What happened next is a frightening case study of how vulnerable modern economies are to even a small disruption in vital and highly interconnected systems.
Little more than an hour later, a cascading power failure had blacked out most of the Northeast United States and neighbouring parts of Canada — leaving 50 million people without power, some for up to four days.
By 16:13 Eastern Time, parts of Ohio, Michigan, Pennsylvania, New York, Vermont, Massachusetts, Connecticut, New Jersey and the Canadian province of Ontario had been sent back in time more than 100 years to a pre-electrical age.
“How did we become so vulnerable?” Amory and Hunter Lovins asked in a report entitled “Brittle Power: Energy Strategy for National Security,” for the U.S. government.
The Lovinses could have been writing after the 2003 blackout. In fact, the report had been written more than two decades earlier, in 1982, for the Federal Emergency Management Agency, which even then was concerned about emerging threats to the nation’s critical infrastructure.

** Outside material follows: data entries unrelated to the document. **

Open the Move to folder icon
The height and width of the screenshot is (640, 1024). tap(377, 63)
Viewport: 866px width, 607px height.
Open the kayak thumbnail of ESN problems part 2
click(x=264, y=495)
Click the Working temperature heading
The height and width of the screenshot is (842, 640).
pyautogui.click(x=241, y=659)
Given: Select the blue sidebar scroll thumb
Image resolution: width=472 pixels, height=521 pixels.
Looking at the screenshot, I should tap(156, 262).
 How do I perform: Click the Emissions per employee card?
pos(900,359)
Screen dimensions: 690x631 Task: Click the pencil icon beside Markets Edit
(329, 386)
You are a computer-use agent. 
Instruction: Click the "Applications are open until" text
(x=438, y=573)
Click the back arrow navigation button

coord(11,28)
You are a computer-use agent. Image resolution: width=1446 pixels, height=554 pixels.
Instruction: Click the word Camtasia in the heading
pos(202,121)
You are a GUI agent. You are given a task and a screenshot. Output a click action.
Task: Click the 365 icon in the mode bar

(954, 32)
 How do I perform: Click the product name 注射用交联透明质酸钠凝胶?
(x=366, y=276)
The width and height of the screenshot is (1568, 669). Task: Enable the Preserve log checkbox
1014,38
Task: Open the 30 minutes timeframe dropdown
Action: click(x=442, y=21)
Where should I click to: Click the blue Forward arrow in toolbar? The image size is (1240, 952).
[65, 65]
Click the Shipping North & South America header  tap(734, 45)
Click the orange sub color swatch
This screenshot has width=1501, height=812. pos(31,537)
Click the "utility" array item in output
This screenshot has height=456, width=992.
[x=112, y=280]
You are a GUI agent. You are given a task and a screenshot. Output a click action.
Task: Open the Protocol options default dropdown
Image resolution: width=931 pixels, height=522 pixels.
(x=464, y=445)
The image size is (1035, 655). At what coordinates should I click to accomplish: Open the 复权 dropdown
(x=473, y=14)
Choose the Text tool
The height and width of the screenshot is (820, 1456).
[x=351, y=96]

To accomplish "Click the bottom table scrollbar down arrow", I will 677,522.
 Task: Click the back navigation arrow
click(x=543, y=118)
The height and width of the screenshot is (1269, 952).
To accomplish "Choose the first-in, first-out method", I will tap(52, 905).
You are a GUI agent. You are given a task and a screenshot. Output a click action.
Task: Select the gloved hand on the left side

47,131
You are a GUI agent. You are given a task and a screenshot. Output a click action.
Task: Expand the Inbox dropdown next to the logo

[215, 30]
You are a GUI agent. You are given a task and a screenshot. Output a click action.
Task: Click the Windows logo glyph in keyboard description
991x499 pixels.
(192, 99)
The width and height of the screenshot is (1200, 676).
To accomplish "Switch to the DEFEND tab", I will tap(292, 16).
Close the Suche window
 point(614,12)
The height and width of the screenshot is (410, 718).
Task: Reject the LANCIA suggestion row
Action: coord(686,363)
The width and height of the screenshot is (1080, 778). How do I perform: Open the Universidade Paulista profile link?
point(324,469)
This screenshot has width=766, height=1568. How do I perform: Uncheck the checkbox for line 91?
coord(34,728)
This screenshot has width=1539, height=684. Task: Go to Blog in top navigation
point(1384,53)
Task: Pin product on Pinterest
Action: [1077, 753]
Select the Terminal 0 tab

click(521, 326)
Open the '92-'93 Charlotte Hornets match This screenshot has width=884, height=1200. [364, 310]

Amory and Hunter Lovins worried ” a few people could probably blackout most of the country.” They cited the risk of terrorism, sabotage or a hydrogen bomb, in what would come to be seen as an eerily prescient warning about the risks to critical infrastructure after the attacks on the World Trade Center on September 11, 2001.
Terrorism was quickly ruled out as a cause of the August 2003 blackout. But the Lovinses had prophetically identified the weakness in North America’s electricity network.
“America’s energy vulnerability is an unintended side effect of the nature and organisation of highly centralised technologies. Complex energy devices were built and linked together one by one without considering how vulnerable a system this was creating,” they wrote.
“Americans’ most basic functions depend … on a continuous supply of electricity,” the co-authors explained.
“Without it, subways and elevators stall, factories and offices grind to a halt, electric locks jam, intercoms and televisions stand mute, and we huddle without light, heat or ventilation. A brief faltering of our energy pulse can reveal … the hidden brittleness of our interdependent, urbanised society.”
The blackout concentrated minds in the electricity industry and on Capitol Hill. In the ten years since August 2003, the North American power industry has invested billions of dollars upgrading computer systems, training control room staff, and cutting down vegetation along power lines.
Reliability standards which were once voluntary have become mandatory. New synchrophasors are being rolled that will provide updates about the state of the grid several times a second, giving control room staff more situational awareness.
Lessons have been learned. The precise failures which led to the 2003 blackout are unlikely ever to be repeated.
But every blackout results from a unique cocktail of causes. In a complex systems, it is not possible to reduce the risk of catastrophic failure to zero.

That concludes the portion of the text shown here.